Emilio F. Moran, a ground-breaking ecological/environmental anthropologist will deliver the 2011 Rachel Carson Distinguished Lecture on Dec. 8 in the Lincoln Room of the Kellogg Hotel and Conference Center on the Michigan State University campus.
As an anthropologist, Moran’s research focuses on how people and the 
environment interact in complex and sometimes unanticipated ways. His 
more than 30 years of scholarly study of that interaction have put him 
at the forefront of a new interdisciplinary field: environmental 
anthropology. Moran is one of only a few anthropologists worldwide to 
study the importance of the human dimensions of global environmental 
change. He also is recognized as one of the first social scientists to 
integrate geographic information systems into anthropological research. 
Moran is the Rudy Professor of Anthropology and Distinguished Professor 
and serves as director of the Anthropological Center for Training and 
Research on Global Environmental Change at Indiana University.
"Dr. Moran is one of the world's leading scholars on 
human-environment interactions," said Jianguo "Jack" Liu, MSU University
 Distinguished Professor of fisheries and wildlife, who holds the Rachel
 Carson Chair in Sustainability. He also is director of the MSU Center 
for Systems Integration and Sustainability. "Rachel Carson would be 
pleased that Dr. Moran was invited to present the 2011 Rachel Carson 
Distinguished Lecture."
Moran also will receive an honorary degree while on campus.
Moran’s lecture “Rethinking Human-Environment Interactions” is 
presented by the Center for Systems Integration and Sustainability and 
the Department of Fisheries and Wildlife and supported by the National 
Science Foundation; the MSU offices of the President, Provost and Vice 
President for Research and Graduate Studies; the College of Agriculture 
and Natural Resources; and MSU AgBioResearch.
The lecture, which is open to the public, will begin at 3:30 p.m. and be followed by a reception.

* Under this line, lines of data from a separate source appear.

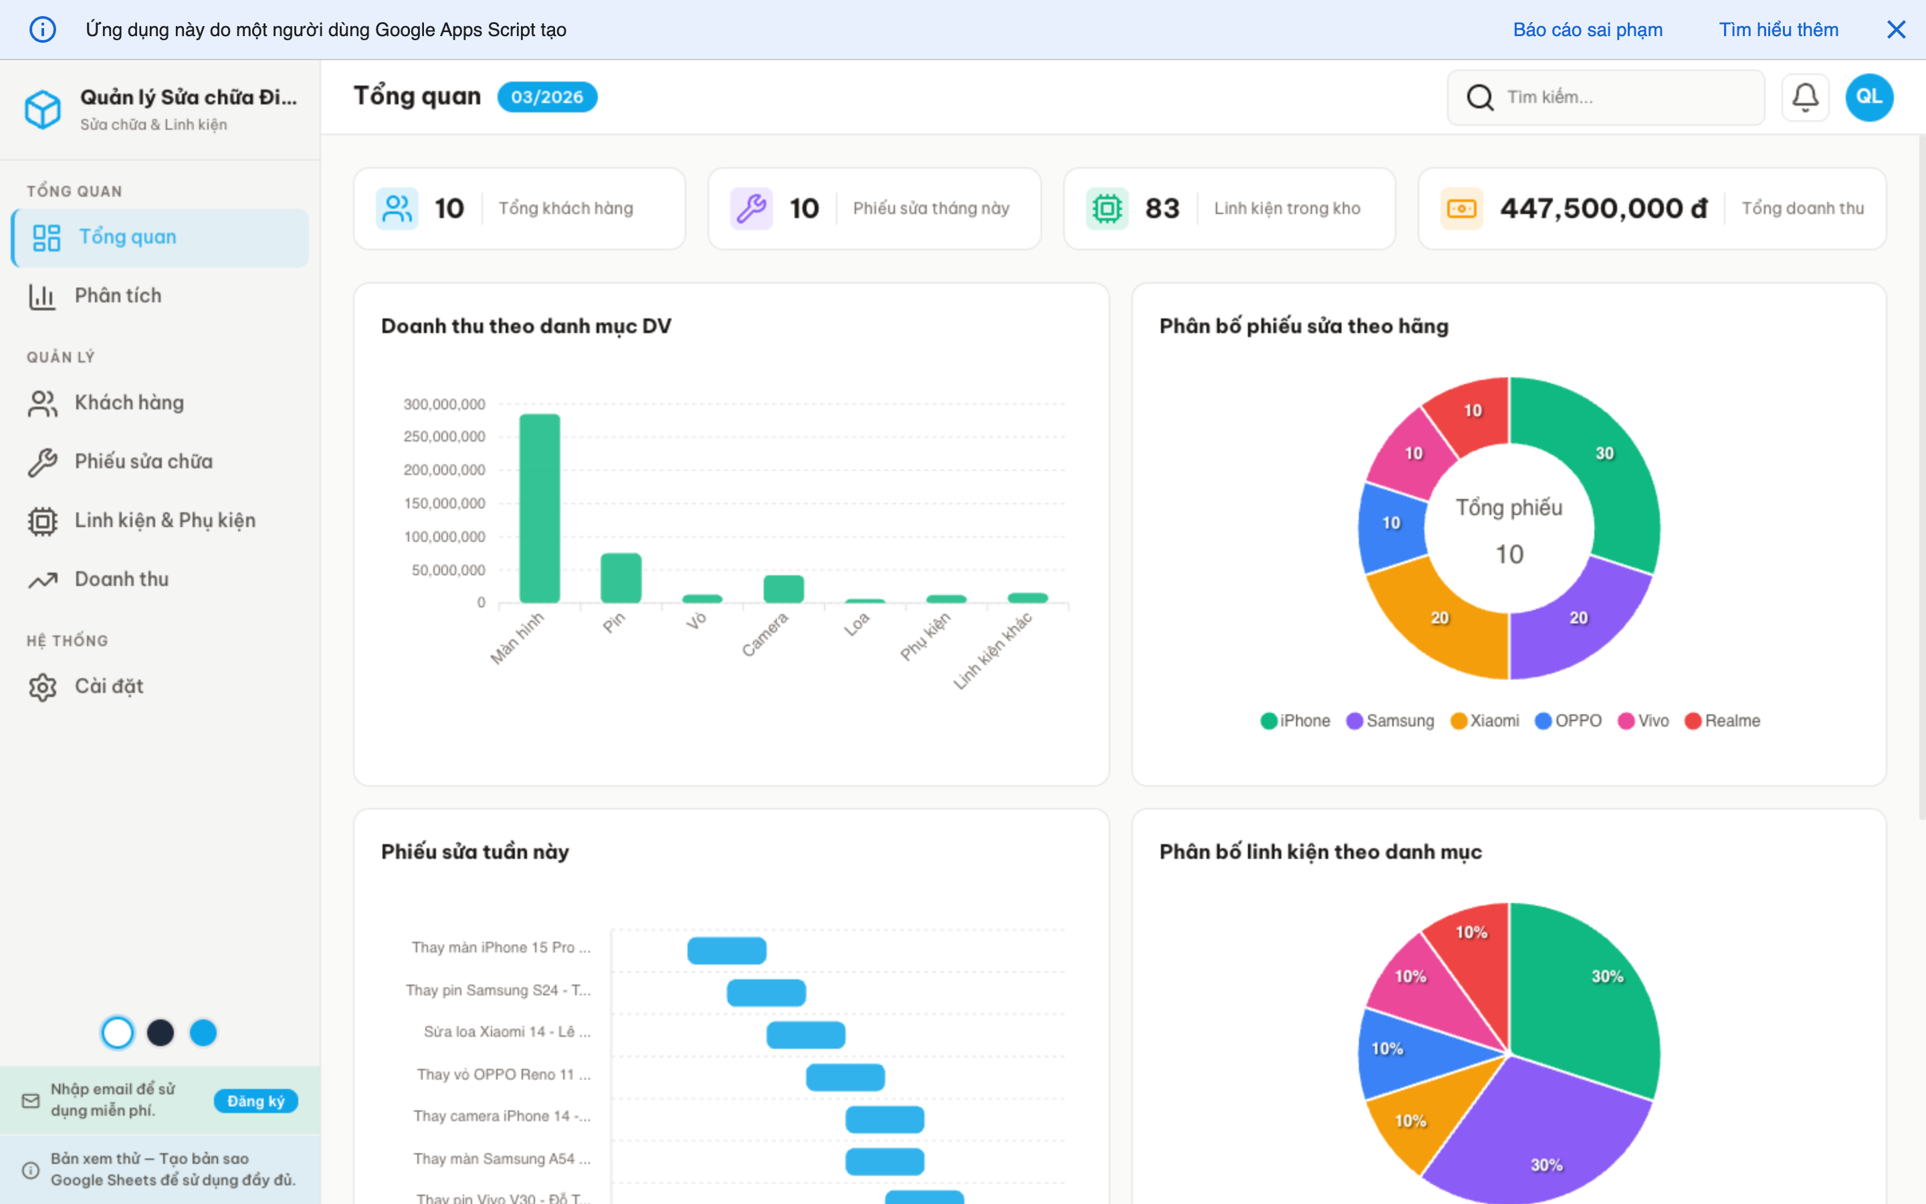The width and height of the screenshot is (1926, 1204).
Task: Click the Cài đặt gear icon
Action: pyautogui.click(x=42, y=686)
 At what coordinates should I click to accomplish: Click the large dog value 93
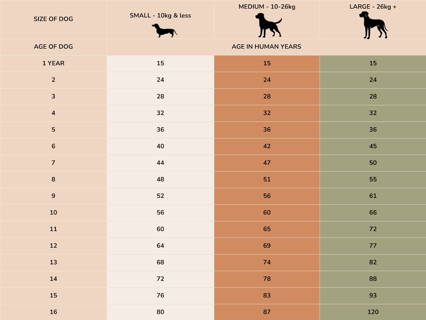(373, 295)
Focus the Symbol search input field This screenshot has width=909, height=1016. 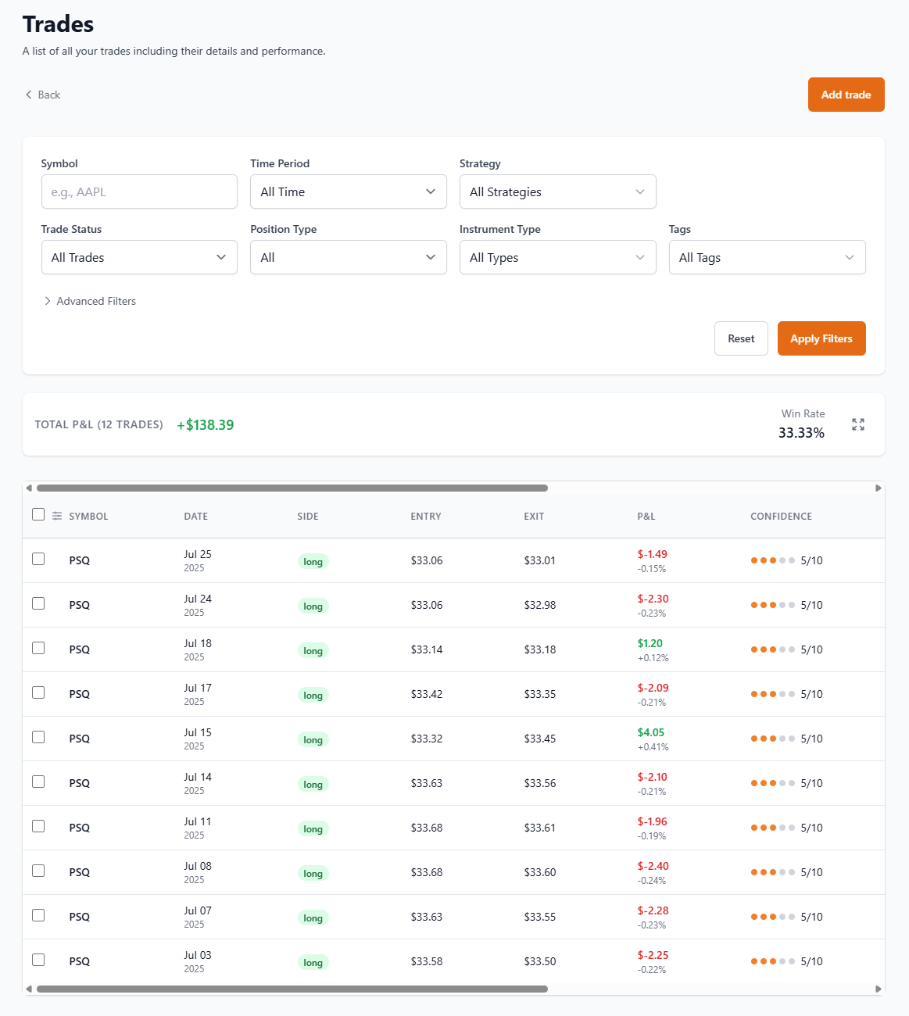pos(139,191)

The Rachel Carson Distinguished Lecture Series is a platform for 
prominent scientists and scholars to share their ideas about global 
challenges and opportunities with MSU students, faculty, staff and the 
general public. Previous speakers have included Elinor Ostrom, the first
 woman to win the Nobel Prize in economic sciences; William Clark, 
Harvey Brooks Professor of International Science, Public Policy and 
Human Development at Harvard University; Ruth DeFries, Denning Professor
 of Sustainable Development at Columbia University; Simon Levin, Moffett
 Professor of Biology at Princeton University; Billie Lee Turner II, 
Gilbert F. White Professor of Environment and Society at Arizona State 
University; and Peter Raven, president of the Missouri Botanical Garden.